Another canning option is to can broth– chicken broth, beef broth, and so on. A good broth becomes even more important in times of stress and sickness. Chicken broth made with bones and chicken feet is thick and full of healthy gelatin. It is of great comfort to have bottles of canned, homemade chicken broth on the shelf. Also, rather than plain broth, you can also make chicken soup and can it. There is a chicken soup recipe in that same book by Harman, which has carrots, celery, onion, and chicken chunks in the broth. As you can see, this gives us an excellent soup. Just open the bottle, pour it in a pan, and warm it up, or you could then add cooked rice or noodles, if your diet allows. Another addition that adds protein would be to heat the soup and then beat some eggs and add them slowly to the hot soup with a fork, creating egg drop soup. Canning chicken soup rather than just broth is a wonderful way to provide healthy quick meals for your family instead of relying on the commercial dreck.

Other storage options for meat includes drying the meat yourself. Making beef jerky allows you to control the ingredients. This can help you avoid soy products, excessive sugar, and chemicals that often make their way into commercial jerky.

Cured ham is yet another way to supply your family with meat. If you buy an old-fashioned cured ham, you can hang it in a dry place, and it will keep for up to three years. One strategy is to buy one or more large hams each year, and on the third year start using the oldest hams. Here’s a fair warning: this ham is not the sticky, sweet ham that many of us are now familiar with but the old-fashioned salty ham that older cookbooks refer to. You can’t beat a method that requires no electricity to keep. I buy mine from www.newsomescountryham.com.

Other sources of protein include eggs. Initially I looked at the commercially-prepared, dried eggs, but I had heard quite a bit about there being harmful effects, so I kept looking. Mother Earth News conducted an experiment on storing eggs in a solution of sodium silicate (also known as waterglass, which you can get at drug stores). For this, you use one part sodium silicate and nine parts water, and store at room temperature. This was apparently an old-fashioned way to keep eggs. If you keep chickens, you are already aware that egg production drops off during the winter. Mother Earth News reported that the unwashed eggs kept fresh with no refrigeration and lasted in this solution at least seven months. (Although a couple of the eggs went bad over time, so crack them in bowls separately from each other. My grandparents used to do that with all eggs, and now I know why.) Therefore, during the high production summer months you could put away eggs in the solution, thereby providing your family with sufficient eggs during the winter. You can also freeze eggs, although the result is a little watery, so it would be best to use them mixed in something that you are baking rather than trying to eat them alone. Eggs naturally come with a protective coating. If you don’t wash it off, they can be kept at room temperature for a couple of weeks. Store-bought eggs have been washed and must be refrigerated.

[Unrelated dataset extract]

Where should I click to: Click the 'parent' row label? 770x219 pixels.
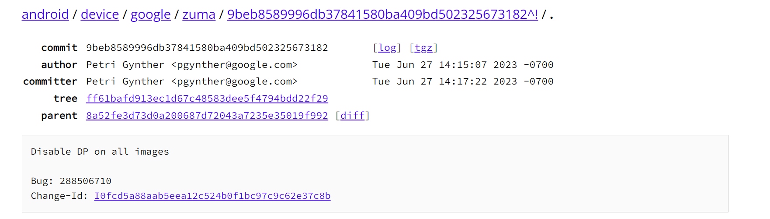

Canned fish is a source of protein that is familiar to many of us. Don’t just stop at tuna. You can also find canned mackerel, canned salmon, canned sardines, canned anchovies, and canned shrimp. The dates I have found on these cans of fish are usually pretty good, up to three or four years in the future. So if you make them a part of your regular diet, you can rotate and keep a nice two- to three-year supply on hand at all times. I think this is very important, not just for the health benefits of eating fish but also to provide some variety to your diet when things become more difficult.

You can buy beef chunks canned commercially. They are found in large number 10 cans of beef chunks at Sam’s Club. You can also buy canned bacon, which would not be a staple but which would be a nice source of flavor for other dishes.